Enneagram: 9w8 sp/so

Angel spent centuries trying to numb his pain about all the bad things he did to people by avoiding people, wallowing in his pain, and punishing himself by isolation. It’s only when he saw the Slayer that he felt prompted to save and protect her, and that led him to want to help people in L.A. But he’s still withdrawn. Angel can be somewhat passive and forgiving, but also is prone to uncontrollable rages. He often refuses to charge people for his services, because he sees them as a service, a selfless act, an attempt to prove to everyone that he is no longer Angelus. He has a hard time turning people down, when he’s in a good place. Even in his darker, moody period when he was withdrawn and associated with no one, he wound up opening up his room to a total stranger, a girl in need of help, and defending her from the Private Investigator on her trail. He also finds it hard to turn down anyone who needs his help, even Faith – who has just tortured Wesley and is now trying to kill him (or provoke him to kill her). Most of the time, he is compassionate and generous, but at times, Angel goes into “dark mode.” He becomes ruthless, brutal, and unscrupulous, going after people expressly to kill them, firing his entire team when they refuse to go along with his decision to lock a room full of Wolfram & Hart employees into a basement where two vampires can murder them all, and even setting Darla and Drusilla on fire.
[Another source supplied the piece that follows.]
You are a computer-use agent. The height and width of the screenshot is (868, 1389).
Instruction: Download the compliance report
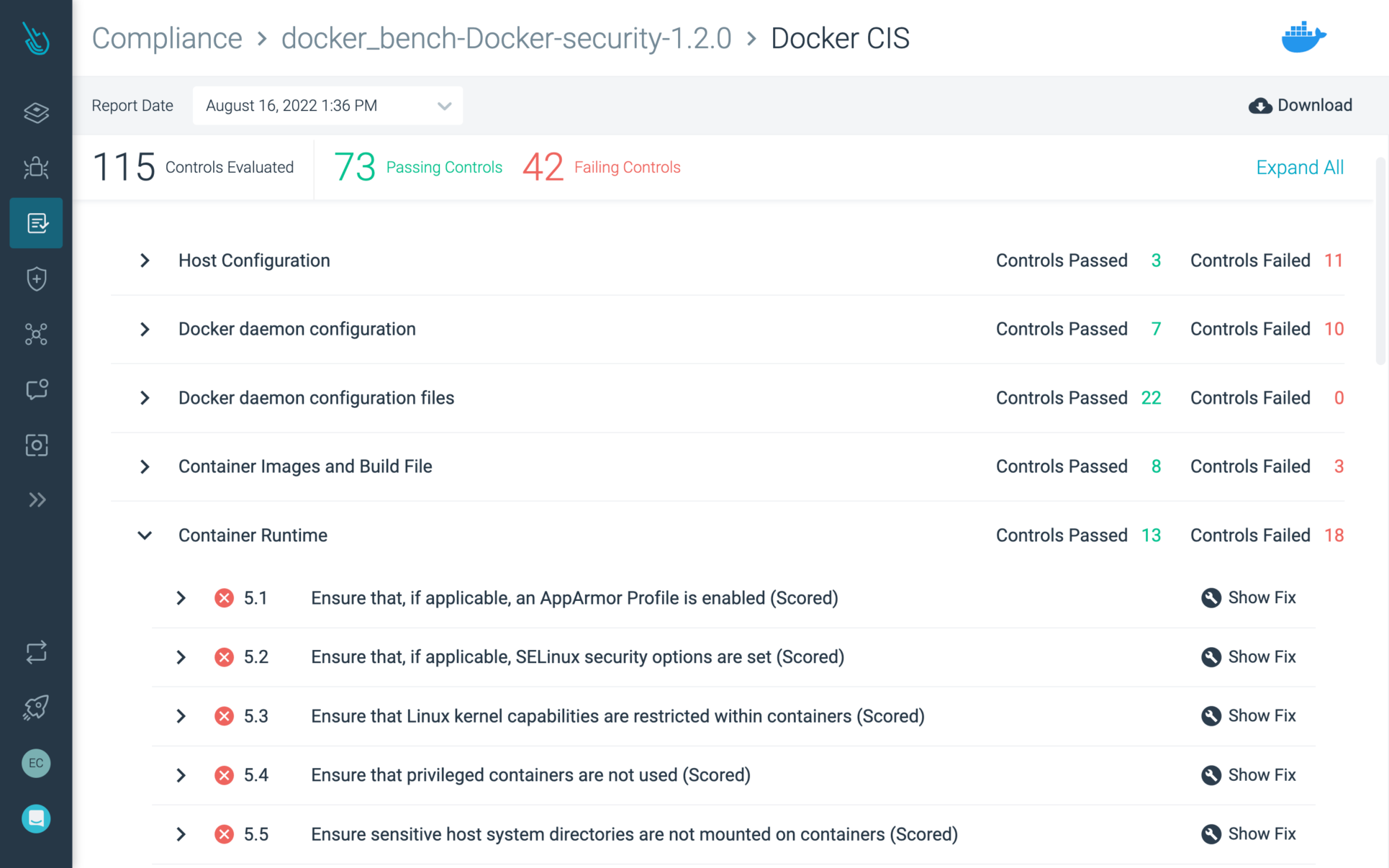click(1300, 106)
He refuses to forgive Westley even though his intentions were good, once he steals Connor and sends him to a hell dimension, and tries to smother him in his hotel room, threatening to kill him, and even threatening to hurt Fred if she doesn’t get out of his way. He kidnaps a lawyer from Wolfram & Hart and threatens to torture him for information. Angel doesn’t like to apologize for being wrong, and it’s difficult for him to humble himself and ask if he can work for his friends again.